According to one senior Tory, if this was the plan that Theresa May had come up with when she’d first become Prime Minister, she’d have been gone within two weeks. Time is running out, and faced with an impending doom that not even Gordie Broon would dare forecast, the cabinet has been forced to sign up to a proposal that the hard line Brexiteers in the party are going to loathe. The only reason that the hard line Brexiteers in the cabinet have accepted it, or at least aren’t openly opposing it for the time being, is because they have precisely the square root of hee-haw to offer in its place. They have no plan. They have no vision. All they have is an atavistic hatred of all things EU. They dream of a magical land of favourable trade deals, at the very time that their idol Donald Trump is sparking off a global trade war.
The problem however is that this deal, with its plan to end free movement but at the same time for the UK to continue to enjoy access to the single market is precisely the kind of cherry picking that the EU has always said it will not accept. From the very beginning the EU has said that the four freedoms, freedom of movement of capital, services, goods, and labour cannot and will not be divided. If you want one, you must accept the other three. It’s taken the shower of malign incompetents in the cabinet two years to come up with this. If you want free trade, you must accept free movement of people. That’s the bitter pill for the Tories that no amount of fudge can sweeten.
What’s likely to happen now is that the UK’s position will soften even further after more negotiations with the EU. That’s why the Brexiteers are beelin. The EU has seen the door open to a soft Brexit, and it’s going to push. The EU has been very clear since the beginning. On day one after the Brexit vote the EU told the UK what options the UK had, and on day 750 after the Brexit vote the EU is still telling the UK that the options remain the same.
The UK’s new position leaves open the possibility that freedom of movement will remain and signals that there will be further concessions from Downing Street. We all know who has the weak hand in this game of poker, and it’s not the EU. The press release published by Number 10 speaks of the possibility of a “mobility framework so that UK and EU citizens can continue to travel to each other’s countries to study and work”. It looks as though the British government is preparing to retain freedom of movement but simply to rename it and pretend that it’s something entirely different and new. Theresa’s red lines are already a pale pink, and getting paler.
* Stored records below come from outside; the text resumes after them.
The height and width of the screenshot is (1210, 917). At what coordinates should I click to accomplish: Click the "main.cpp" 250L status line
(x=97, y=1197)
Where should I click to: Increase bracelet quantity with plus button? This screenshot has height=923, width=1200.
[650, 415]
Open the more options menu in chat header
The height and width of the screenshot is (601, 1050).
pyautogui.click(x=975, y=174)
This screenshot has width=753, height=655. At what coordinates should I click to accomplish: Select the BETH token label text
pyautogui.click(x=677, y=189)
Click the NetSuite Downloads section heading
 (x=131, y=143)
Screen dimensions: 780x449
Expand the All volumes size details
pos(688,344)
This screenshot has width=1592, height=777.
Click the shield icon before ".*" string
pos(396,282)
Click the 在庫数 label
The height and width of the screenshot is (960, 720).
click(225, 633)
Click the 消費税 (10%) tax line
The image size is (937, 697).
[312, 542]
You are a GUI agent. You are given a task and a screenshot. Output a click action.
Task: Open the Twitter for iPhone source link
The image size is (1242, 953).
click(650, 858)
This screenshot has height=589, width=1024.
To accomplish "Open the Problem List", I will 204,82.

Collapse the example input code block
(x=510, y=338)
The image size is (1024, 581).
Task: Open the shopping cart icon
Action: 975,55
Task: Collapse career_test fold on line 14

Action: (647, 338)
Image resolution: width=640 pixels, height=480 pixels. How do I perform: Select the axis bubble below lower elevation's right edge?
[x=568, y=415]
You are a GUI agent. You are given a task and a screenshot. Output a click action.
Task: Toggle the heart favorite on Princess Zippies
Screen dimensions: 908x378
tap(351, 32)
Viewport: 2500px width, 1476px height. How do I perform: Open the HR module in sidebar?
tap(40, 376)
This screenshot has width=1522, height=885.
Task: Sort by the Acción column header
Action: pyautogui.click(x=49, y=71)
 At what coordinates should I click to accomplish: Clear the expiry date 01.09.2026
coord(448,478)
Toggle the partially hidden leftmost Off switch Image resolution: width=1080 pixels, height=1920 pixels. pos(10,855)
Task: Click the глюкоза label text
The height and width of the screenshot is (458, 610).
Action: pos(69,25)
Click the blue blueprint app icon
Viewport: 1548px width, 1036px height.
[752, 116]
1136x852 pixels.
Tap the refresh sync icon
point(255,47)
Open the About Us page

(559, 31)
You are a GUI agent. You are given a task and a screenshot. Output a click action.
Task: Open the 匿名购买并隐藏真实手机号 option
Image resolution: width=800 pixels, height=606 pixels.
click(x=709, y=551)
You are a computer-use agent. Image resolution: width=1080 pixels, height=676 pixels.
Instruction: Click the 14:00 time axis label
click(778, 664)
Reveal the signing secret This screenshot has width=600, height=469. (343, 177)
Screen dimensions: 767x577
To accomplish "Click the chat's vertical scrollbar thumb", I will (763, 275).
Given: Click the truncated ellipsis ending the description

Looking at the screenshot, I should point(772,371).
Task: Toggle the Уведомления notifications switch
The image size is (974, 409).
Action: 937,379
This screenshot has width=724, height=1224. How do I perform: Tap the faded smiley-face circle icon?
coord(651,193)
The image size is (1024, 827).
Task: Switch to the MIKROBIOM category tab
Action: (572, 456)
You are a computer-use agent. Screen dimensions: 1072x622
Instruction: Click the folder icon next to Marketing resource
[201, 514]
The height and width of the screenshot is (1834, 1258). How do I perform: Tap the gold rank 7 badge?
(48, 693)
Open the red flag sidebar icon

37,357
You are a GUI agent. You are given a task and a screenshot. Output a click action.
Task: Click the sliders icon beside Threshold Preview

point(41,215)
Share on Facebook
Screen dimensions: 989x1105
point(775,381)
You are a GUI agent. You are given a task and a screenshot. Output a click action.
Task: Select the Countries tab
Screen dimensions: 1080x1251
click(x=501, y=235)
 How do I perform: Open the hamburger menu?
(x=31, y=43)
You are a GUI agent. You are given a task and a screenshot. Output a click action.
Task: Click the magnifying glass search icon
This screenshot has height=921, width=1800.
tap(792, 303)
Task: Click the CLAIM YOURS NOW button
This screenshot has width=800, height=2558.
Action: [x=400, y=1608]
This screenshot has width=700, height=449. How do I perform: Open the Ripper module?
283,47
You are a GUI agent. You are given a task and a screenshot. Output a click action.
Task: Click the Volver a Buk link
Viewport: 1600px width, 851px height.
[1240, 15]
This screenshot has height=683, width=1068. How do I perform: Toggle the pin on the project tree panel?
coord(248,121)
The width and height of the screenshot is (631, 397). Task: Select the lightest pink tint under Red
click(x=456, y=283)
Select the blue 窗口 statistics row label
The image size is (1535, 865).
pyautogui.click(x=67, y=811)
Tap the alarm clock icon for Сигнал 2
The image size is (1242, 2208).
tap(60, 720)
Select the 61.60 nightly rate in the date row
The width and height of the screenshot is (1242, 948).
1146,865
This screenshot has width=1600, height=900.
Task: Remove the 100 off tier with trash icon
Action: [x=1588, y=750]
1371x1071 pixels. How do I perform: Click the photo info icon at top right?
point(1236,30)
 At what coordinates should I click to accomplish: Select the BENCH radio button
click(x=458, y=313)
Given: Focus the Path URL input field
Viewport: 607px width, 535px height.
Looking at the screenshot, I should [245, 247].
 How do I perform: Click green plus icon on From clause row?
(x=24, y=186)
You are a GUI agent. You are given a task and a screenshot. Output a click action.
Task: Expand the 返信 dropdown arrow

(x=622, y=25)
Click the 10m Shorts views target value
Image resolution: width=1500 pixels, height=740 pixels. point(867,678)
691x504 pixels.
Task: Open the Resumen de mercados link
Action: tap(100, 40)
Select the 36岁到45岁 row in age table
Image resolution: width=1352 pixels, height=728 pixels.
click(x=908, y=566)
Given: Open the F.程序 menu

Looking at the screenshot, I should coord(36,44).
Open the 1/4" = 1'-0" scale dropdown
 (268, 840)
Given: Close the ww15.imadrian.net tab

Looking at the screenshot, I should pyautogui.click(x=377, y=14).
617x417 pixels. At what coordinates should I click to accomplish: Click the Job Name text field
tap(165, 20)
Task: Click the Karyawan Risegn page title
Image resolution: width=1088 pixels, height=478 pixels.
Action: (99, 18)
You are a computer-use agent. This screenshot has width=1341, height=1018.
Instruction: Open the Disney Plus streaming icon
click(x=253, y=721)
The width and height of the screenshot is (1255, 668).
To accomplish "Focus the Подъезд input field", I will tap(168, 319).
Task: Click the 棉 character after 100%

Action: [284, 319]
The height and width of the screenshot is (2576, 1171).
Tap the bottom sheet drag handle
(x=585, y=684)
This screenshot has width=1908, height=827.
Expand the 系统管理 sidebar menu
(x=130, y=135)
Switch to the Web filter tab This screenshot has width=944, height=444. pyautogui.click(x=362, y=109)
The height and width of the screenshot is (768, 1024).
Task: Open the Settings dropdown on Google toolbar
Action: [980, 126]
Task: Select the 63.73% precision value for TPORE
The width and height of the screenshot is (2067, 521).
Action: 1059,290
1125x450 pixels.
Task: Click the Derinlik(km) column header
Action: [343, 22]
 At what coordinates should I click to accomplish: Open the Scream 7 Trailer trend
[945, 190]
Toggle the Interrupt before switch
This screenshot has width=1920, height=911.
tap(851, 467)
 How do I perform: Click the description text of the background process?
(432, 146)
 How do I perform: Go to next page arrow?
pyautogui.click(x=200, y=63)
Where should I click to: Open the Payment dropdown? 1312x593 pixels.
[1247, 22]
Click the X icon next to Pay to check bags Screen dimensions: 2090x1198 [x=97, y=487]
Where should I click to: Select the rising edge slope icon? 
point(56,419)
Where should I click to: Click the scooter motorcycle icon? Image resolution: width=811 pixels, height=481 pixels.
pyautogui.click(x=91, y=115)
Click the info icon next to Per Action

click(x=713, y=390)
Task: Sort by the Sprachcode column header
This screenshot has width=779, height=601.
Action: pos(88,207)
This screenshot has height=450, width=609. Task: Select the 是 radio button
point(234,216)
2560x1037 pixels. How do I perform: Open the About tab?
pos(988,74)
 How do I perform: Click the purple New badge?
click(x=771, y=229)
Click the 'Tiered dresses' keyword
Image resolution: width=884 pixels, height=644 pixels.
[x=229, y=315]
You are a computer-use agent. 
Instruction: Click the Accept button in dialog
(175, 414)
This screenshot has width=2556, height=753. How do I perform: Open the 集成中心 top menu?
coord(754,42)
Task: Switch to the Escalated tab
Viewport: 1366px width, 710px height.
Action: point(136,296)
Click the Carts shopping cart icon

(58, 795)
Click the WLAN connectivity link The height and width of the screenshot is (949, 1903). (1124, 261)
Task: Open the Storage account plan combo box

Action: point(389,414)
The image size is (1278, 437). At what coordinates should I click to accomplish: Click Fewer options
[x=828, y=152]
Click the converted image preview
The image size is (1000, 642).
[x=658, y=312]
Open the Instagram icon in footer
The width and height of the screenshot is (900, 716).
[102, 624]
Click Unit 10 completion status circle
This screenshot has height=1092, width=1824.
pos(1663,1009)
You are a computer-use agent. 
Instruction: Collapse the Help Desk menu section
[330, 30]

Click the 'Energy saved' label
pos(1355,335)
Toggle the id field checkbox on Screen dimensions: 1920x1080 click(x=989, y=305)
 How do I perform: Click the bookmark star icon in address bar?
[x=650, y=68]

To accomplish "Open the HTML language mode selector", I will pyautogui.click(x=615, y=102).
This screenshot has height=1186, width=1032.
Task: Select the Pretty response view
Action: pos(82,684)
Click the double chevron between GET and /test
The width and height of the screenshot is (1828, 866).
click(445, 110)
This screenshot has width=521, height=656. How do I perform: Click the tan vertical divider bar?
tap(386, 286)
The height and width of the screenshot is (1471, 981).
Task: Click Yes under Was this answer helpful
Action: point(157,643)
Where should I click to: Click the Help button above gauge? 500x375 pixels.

For us in Scotland Theresa May’s panicking realisation that a soft Brexit is the only realistic option means that it’s going to be easier for the Scottish independence movement to kill off the current argument most favoured by opponents of independence. That would be the argument that most of Scotland’s trade is with the rest of the UK and not with the EU, the so-called UK single market argument.
Since May is now seeking frictionless borders with the EU then an independent Scotland that is a member of the customs union and the EU single market will also enjoy frictionless borders with the rest of the UK. There will be a single market for goods, services, agriculture, and no perceptible border between Gretna and Berwick. The last great anti-independence argument has just bitten the dust, killed off by the Tories who’ve touted it. Theresa’s fudge means that the case for independence just got sweeter.